El bolígrafo de Aznar y el balcón de la Nebot
Raúl Tristán
Hace unos días el expresidente Aznar volvía a saltar a la palestra de la actualidad mediática para sorprendernos con una de sus ya más que habituales salidas de tono.
En esta ocasión, el malretirado político, y digo mal porque resulta evidente que es incapaz de asimilar que ya no pinta nada en el panorama nacional e internacional, o al menos que nadie debería permitirle seguir paseando con prepotencia su estirado palmito de chulescos aires de señor de todas las Españas, digo que el ínclito Chemari no tuvo ocurrencia más peregrina, ante el "acoso" periodístico de Marta Nebot, reportera del programa "Noche Hache", que introducirle el bolígrafo en el canalillo...

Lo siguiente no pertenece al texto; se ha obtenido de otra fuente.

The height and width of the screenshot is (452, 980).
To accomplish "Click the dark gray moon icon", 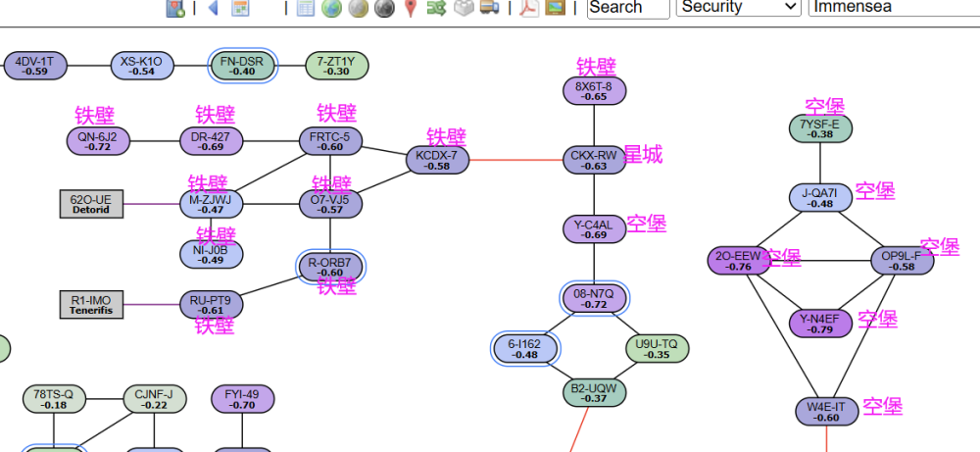I will tap(384, 8).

El hecho, una anécdota patética más que añadir al historial de papanatadas que adornan al personaje, debe ser analizado desde una óptica psicológica profunda, para ver qué es lo que se esconde tras las manifestaciones rayanas en lo absurdo a las que nos tiene acostumbrados desde aquellos días en los que se hiciera con la mayoría absoluta en el Gobierno de la Nación.
Antes de aquella fecha, el Aznar que los españoles conocíamos era el candidato perfecto para sacar a España del estado de coma profundo en el que se hallaba tras el desastre del Felipismo, y muchos recibimos con júbilo su proclamación presidencial, e incluso contribuimos para que aquel día llegara. Pero el segundo advenimiento del redentor pepero no fue como el primero. El segundo trajo consigo la semilla maldita del mal entendido orgullo, de la más elevada prepotencia, de la chulería más insoportable. Aznar se convirtió en una especie de diosecillo intocable y todopoderoso que creyó poder ignorar al pueblo y sentarse a comer en la ensangrentada mesa canibal de Bush y Blair. Incluso organizó en El Escorial una boda por todo lo alto para su hijita del alma, como si de una princesa visigoda se tratara. Se te subieron los humos a la cabeza, Chema, se te subieron demasiado, y aquí, en España, ese tipo de personas se convierten en seres insoportables, indeseables.
Porque aquí no nos gustan los que miran a los demás por encima del hombro, porque no admiramos a los que se creen por encima de nosotros, sino a aquellos que, viniendo desde abajo, llegan a lo más alto y, aún así, son gente tan normal que te los encuentras a la vuelta de la esquina tapeando, y te invitan a una cerveza o un vinito, y te sonríen sin lanzarte una furibunda mirada de perro o una sarcástica de hiena...
Y el otro día, perdona que te lo diga Chema, volviste a hacer una de las tuyas. Marta Nebot es una profesional en pleno desempeño de su oficio, y si a ti no te sientan bien las preguntas que te hacen, te das media vuelta y te callas, o contestas educadamente eludiendo con maestría cervantina, pero nada de introducir el bolígrafo en su balcón, que es la salida propia de un hombre que se siente acorralado, herido en su hombría, y todo ello a consecuencia de un complejo de inferioridad no superado, latente, que en muchos de tus actos se hace patente.
Lo menos que merece esa indignidad es una disculpa, pero es bastante difícil que un orgulloso se disculpe, ¿verdad?